• **Consignes**
**A.** Reproduisez un passage du bloc de texte : commencez aux mots "Célia Prioux-Schwab a" et arrêtez-vous après les mots "le 25 janvier.".
**B.** D'après le bloc de texte, quel est le montant hebdomadaire de la facture d'aide à domicile pour la famille ?

• **Bloc de texte**

• • •

Une nuit d'inquiétude pour Célia et sa mère. La culpabilité qui ronge, de laisser l'octogénaire seule chez elle avec le virus et ses problèmes de santé. "Le lendemain, j’ai rappelé la coordinatrice, poursuit Célia, on a mis en place une hospitalisation à domicile, mais la question des repas se pose. Ils font les soins, la toilette et le traitement insuline, la vérification des constantes, mais les repas…J’ai appelé des aides à domicile à Reims, mais personne n’intervient quand on est positif au covid. Une seule association pouvait intervenir, sous trois jours, mais d’ici là ? J’ai réussi à trouver une solution à 16h30 le lendemain, avec une entreprise qui accepte d’intervenir même si elle est positif au covid". Soulagement pour Célia, une aide est intervenue chez sa grand-mère ce jeudi 21 janvier à midi. Deux jours après le retour d'Annie chez elle. "Finalement, ma mère y est allée entre-temps, elle n’a pas eu le choix".
"Un système trop figé"
Enervée, Célia a fait part de sa colère et de sa détresse sur les réseaux sociaux. Avec un large écho, elle a même été soutenue par une influenceuse forte d'1,6 millions d'abonnés, Mel Dedigama, sur Instagram. "Je dénonce l’isolement des familles dans ce cas. Certes, je comprend la situation sanitaire, je connais le milieu médical. On ne garde pas les personnes âgées à l’hôpital ok, mais on ne prend pas en compte l’isolement, on ne propose pas de solution, on demandait juste une nuit de garde, le temps qu’on se retourne, je dénonce un système trop figé, sur l’aspect social face à la situation sanitaire".
Sans parler du coût financier de cette aide à domicile. Pour trois heures par jour, soit 21 h par semaine à 28 euros de l’heure, la facture est de 588 euros par semaine pour nous, détaille Célia. "C'est déductible à 50% des impôts, mais il faut avancer les frais. Et pour couronner le tout, leur mutuelle ne prend pas en charge ces frais. "Au 31 décembre 2020, les garanties de la mutuelle ont été revus à la baisse", ont-ils appris par hasard. Alors la famille va piocher dans son épargne. "Ma grand-mère en a un peu, mes parents aussi, il faut bien que la situation s'arrange. Heureusement qu’on peut faire face. Peut être qu’une personne âgée isolée serait mieux aidée, je ne sais pas, s'interroge Célia. J’ai alerté pour ne pas que ça recommence, ça peut tomber sur une personne âgée, ou handicapée. Un médecin aurait-il fait cela, si c’était sa grand-mère?
Célia Prioux-Schwab a reçu une écoute attentive de la part de la mairie de Reims, via Facebook, "le maire m’a envoyé son mail, j’ai pu lui dire ce qui s’était passé, il a transféré à son adjointe chargée de la santé et des affaires sociales, et vice présidente du conseil départemental de la Marne en charge des personnes âgées". Là, on a pallié au manquement tout seuls. Mais il faut nous aider, lance la jeune femme, désabusée…"On ne sait pas si elle va survivre. Elle a encore le Covid ". De son côté la mairie confirme avoir été mise au courant de la situation. C'était avant le décès d'Annie survenu le 25 janvier.
L'adjointe au maire évoquait une situation inédite, et promettait de prendre des nouvelles, afin que pareille suite de déconvenues ne se reproduise plus.

• • •

• **Données d'entrée**

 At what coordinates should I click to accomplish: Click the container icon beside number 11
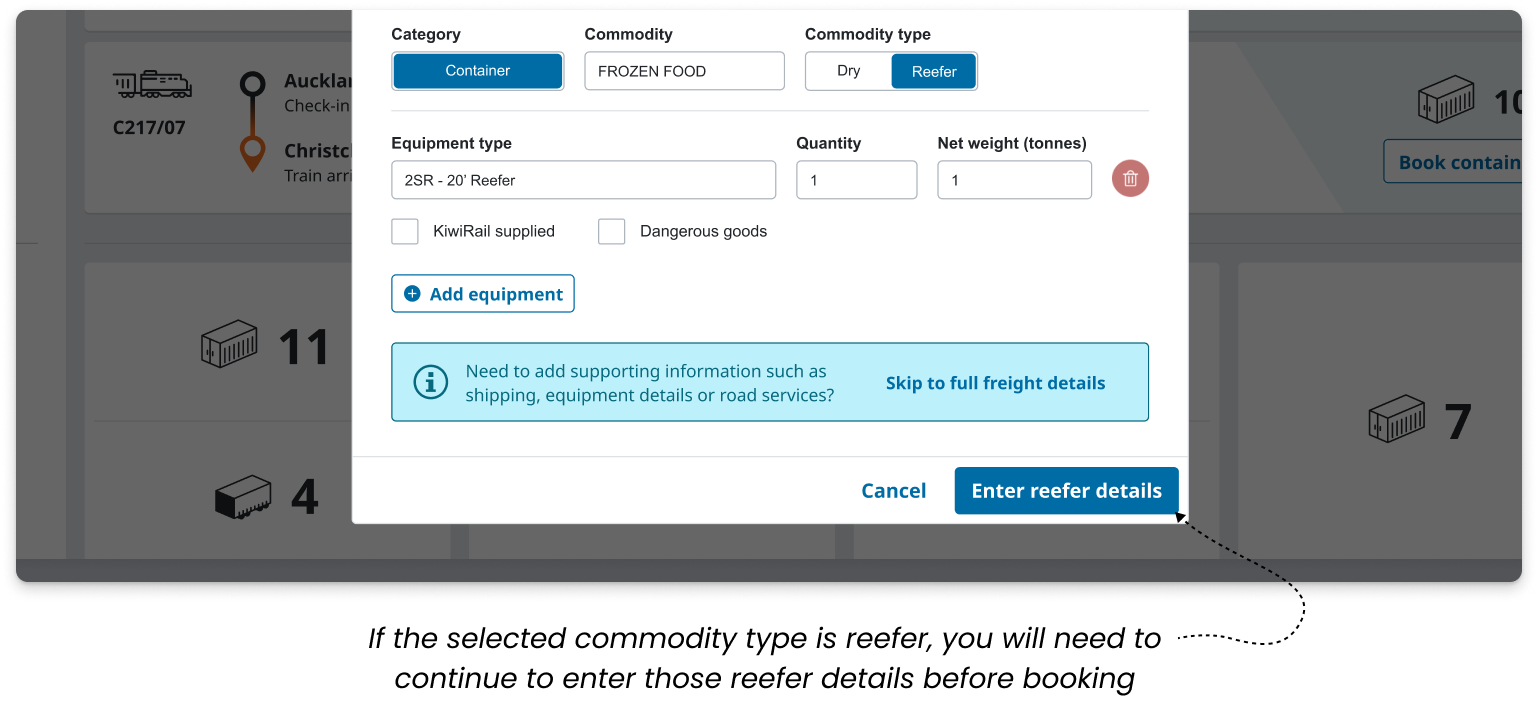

• • •

• **Réponses aux consignes**
**A.**
Célia Prioux-Schwab a reçu une écoute attentive de la part de la mairie de Reims, via Facebook, "le maire m’a envoyé son mail, j’ai pu lui dire ce qui s’était passé, il a transféré à son adjointe chargée de la santé et des affaires sociales, et vice présidente du conseil départemental de la Marne en charge des personnes âgées". Là, on a pallié au manquement tout seuls. Mais il faut nous aider, lance la jeune femme, désabusée…"On ne sait pas si elle va survivre. Elle a encore le Covid ". De son côté la mairie confirme avoir été mise au courant de la situation. C'était avant le décès d'Annie survenu le 25 janvier.

**B.** 588 euros par semaine.